L'organisation de ces administrations est insuffisante au niveau décisionnel pour que cette mutation dans laquelle nous entrons grâce ou par le numérique soit mise en oeuvre très rapidement ; que des efforts de mutualisation importants soit fait j'observe d'ailleurs avec intérêt que là aussi les Français dans ce baromètre nous invitent à ce type de travail.
Mais aussi que nous ayons à l'esprit qu'un certain nombre de Français n'ont pas forcément spontanément encore accès ou savent bien faire avec cet outil, qu'il faut répondre aussi à ces catégories là aussi.
Et enfin dernier point, dernier mot clé de ce travail la tension qu'il existe, la tension existante entre la satisfaction des Français à l'égard d'un certain nombre de services publics et les bonnes opinions vis-à-vis de ces services publics.
Il faut faire très attention à ce grand écart, je ne sais pas si ces mots correspondent scientifiquement à ceux que vous utiliseriez mais cette tendance, ce grand écart grandissant entre l'usager d'un service et l'opinion générale, dans ce divorce progressif, dans cette séparation progressive, il y a des germes de choses beaucoup plus ennuyeuses sur le financement durable des services publics, l'attachement à ceci et vous dessinez très bien les trois ou quatre points qui permettraient là encore d'améliorer les choses.
Premièrement la personnalisation des réponses.
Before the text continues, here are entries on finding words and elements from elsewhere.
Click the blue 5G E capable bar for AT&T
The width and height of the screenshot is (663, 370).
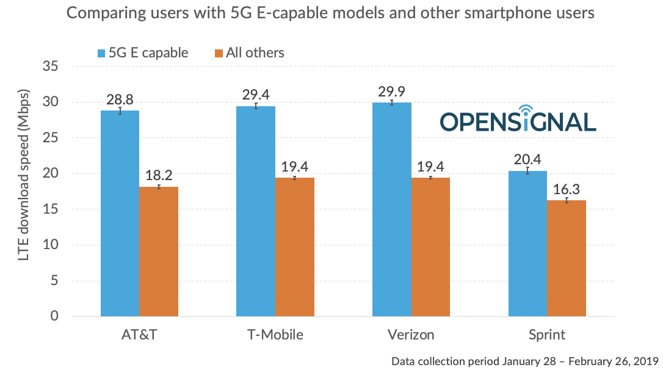click(119, 214)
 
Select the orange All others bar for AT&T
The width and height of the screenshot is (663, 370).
click(158, 252)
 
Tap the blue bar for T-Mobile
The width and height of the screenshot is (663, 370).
click(255, 211)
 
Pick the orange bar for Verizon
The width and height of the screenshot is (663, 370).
click(430, 247)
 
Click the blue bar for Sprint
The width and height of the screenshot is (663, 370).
click(527, 244)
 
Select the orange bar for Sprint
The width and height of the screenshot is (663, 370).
click(566, 258)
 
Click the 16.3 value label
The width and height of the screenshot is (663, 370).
click(566, 189)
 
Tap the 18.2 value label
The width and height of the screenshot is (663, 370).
click(158, 176)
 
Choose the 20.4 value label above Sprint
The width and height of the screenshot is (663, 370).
click(527, 160)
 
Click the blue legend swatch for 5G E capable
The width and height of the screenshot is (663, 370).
click(101, 53)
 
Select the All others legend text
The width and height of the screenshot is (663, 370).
click(255, 53)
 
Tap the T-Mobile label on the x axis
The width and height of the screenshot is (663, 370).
click(275, 335)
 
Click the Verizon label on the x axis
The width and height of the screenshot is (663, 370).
click(411, 335)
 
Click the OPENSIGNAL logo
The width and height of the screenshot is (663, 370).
click(517, 120)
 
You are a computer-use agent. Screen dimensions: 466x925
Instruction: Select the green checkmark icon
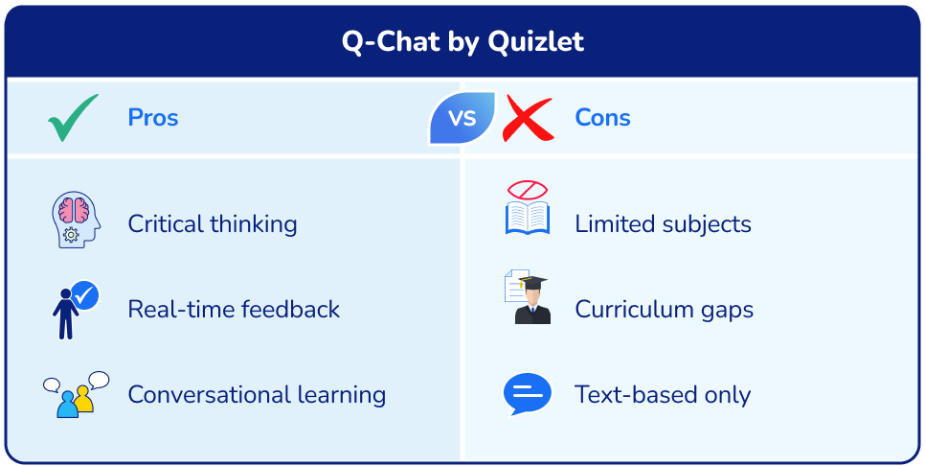[73, 118]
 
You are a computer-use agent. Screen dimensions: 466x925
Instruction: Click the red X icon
[528, 118]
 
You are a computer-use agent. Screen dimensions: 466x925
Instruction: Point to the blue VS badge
[462, 118]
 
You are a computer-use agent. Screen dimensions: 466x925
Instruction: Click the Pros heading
[153, 118]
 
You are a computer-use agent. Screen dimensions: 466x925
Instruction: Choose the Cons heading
[602, 118]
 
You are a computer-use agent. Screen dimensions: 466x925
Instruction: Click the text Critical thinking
[213, 224]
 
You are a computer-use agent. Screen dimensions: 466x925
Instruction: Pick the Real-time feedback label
[234, 310]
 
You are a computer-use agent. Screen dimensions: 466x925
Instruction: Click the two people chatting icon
[75, 394]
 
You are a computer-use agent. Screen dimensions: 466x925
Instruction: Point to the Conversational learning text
[257, 394]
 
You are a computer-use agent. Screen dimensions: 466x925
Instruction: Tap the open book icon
[527, 213]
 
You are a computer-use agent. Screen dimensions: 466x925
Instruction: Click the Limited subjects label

Donc je ne reviens pas sur la numérisation, la digitalisation mais il y a sûrement là des voies.
Deuxièmement la qualité de l'accueil.
Plus les services en ligne vont se développer plus, physiquement en tous cas, l'éloignement entre les usagers et ceux qui délivrent le service public se créera et plus la qualité de l'accueil devient importante.
Ceux et celles qui sont en première ligne, ceux qui ont, reçoivent des usagers par téléphone ou physiquement doivent être formés à ce nouveau rapport fait à la fois de beaucoup plus d'éloignement et, quand on a un vrai besoin, d'une nécessité d'une proximité renforcée et psychologiquement renforcée.
Et enfin, dernier point, la boussole pour…qu'est-ce que c'est l'ambition des services publics de demain ? qu'est-ce qui réunit ? quand on est Etat mais d'ailleurs pour les collectivités territoriales qui délivrent elles aussi des services publics cela devrait être le cas, qu'est-ce c'est le projet ?
Ce projet, de mon point de vue qui pourrait être aussi un projet de société, là aussi très souvent dans votre baromètre, c'est la question de la qualité.
C'est l'exigence de qualité qui recouvre l'ensemble des politiques et des leviers sur lesquels on peut jouer Biensûr de l'efficacité, biensûr de la personnalisation, biensûr de la qualité d'accueil, bien sûr de la vitesse dans la réponse.
Ce projet qualité appliqué au service public, qui est une ambition, doit trouver les outils de cette ambition.
Aujourd'hui, il n'y en a pas assez.
Les certifications qualité de politiques publiques sont insuffisantes.
La modélisation de ce que pourrait être la qualité d'une politique publique, ce travail là doit être fait parce que c'est un outil, qui peut permettre à terme, c'est un travail qui sera long, de resituer vis à vis des usagers l'intensité des efforts que la puissance publique fait, a décidé de faire pour s'adapter.
Cet effort, il est engagé. Encore une fois, les travaux du SGMAP en attestent et la volonté du gouvernement dans les semaines qui viennent de prendre des décisions assez puissantes est engagée.
Elle est engagée sur fond de défiance.
Elle demande donc des outils méthodologiques.
Elle demande donc une volonté farouche, elle existe.
Et elle demande aussi, et c'est ce qui sera finalement le plus difficile pour la puissance publique - mais je suis sûr qu'elle arrivera à trouver le chemin qui lui permet d'y arriver- elle demande de l'humilité c'est-à-dire la capacité finalement d'être interrogée par ceux envers qui sont destinées les politiques publiques pour continuer à s'améliorer ce qui est un chemin jamais achevé.